- **WHAT YOU SHOULD DO**
Read the records that follow and state how many lines hold "agent", adding nothing else.
[STORED DATA]
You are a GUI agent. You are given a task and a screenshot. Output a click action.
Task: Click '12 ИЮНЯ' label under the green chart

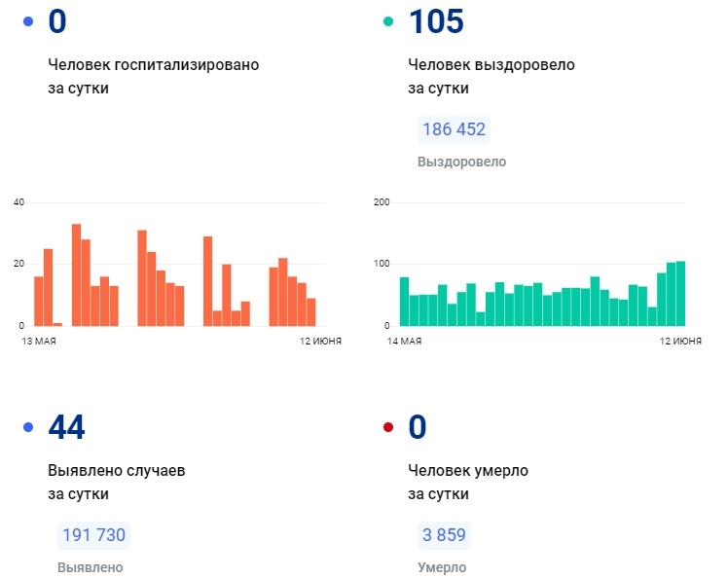pos(680,342)
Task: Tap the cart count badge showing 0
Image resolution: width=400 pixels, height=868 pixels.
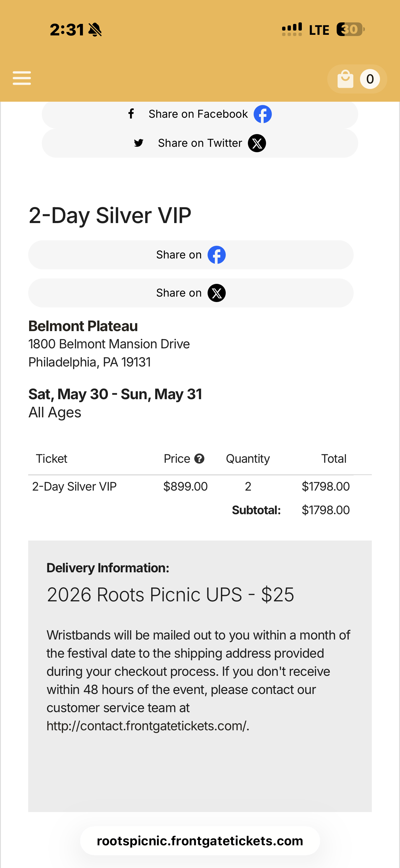Action: [x=370, y=79]
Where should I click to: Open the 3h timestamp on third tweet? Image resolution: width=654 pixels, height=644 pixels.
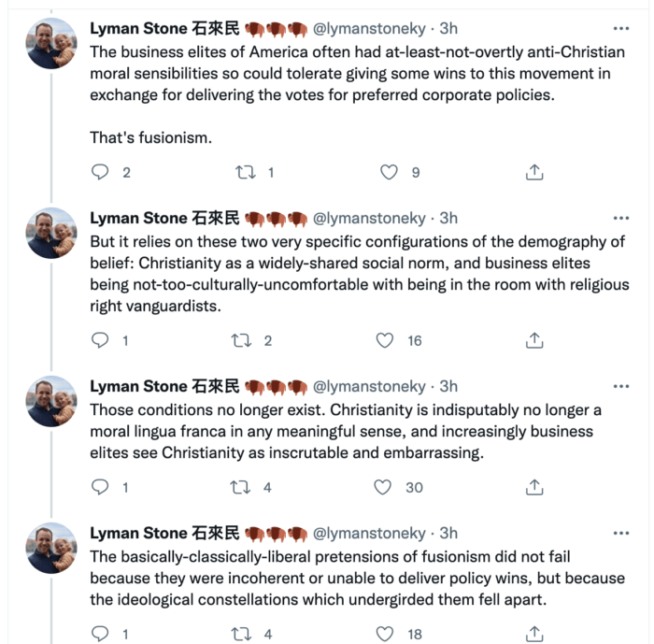coord(448,386)
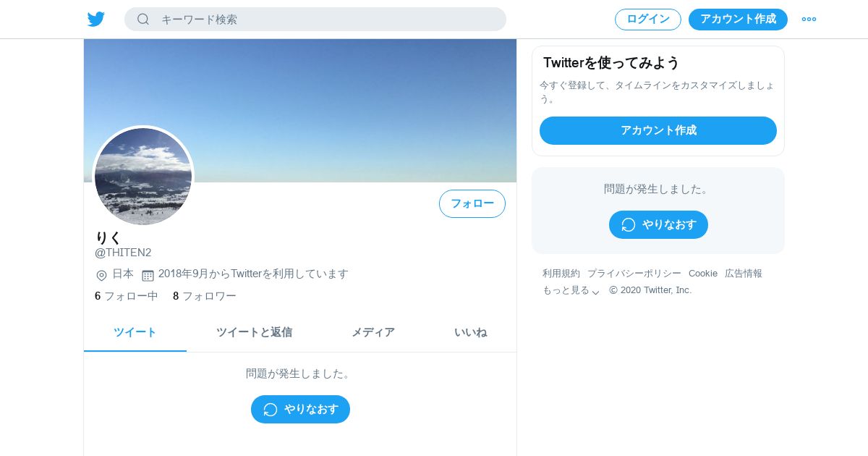The height and width of the screenshot is (456, 868).
Task: Click header アカウント作成 button
Action: pos(738,20)
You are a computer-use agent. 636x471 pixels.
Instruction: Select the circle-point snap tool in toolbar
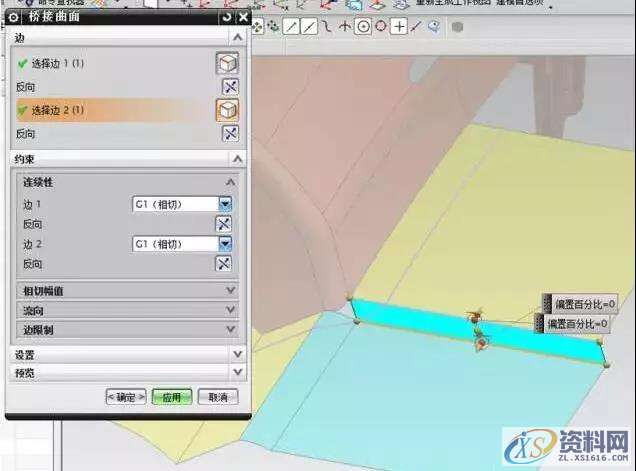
[/STORED DATA]
- **EXPECTED ANSWER**
2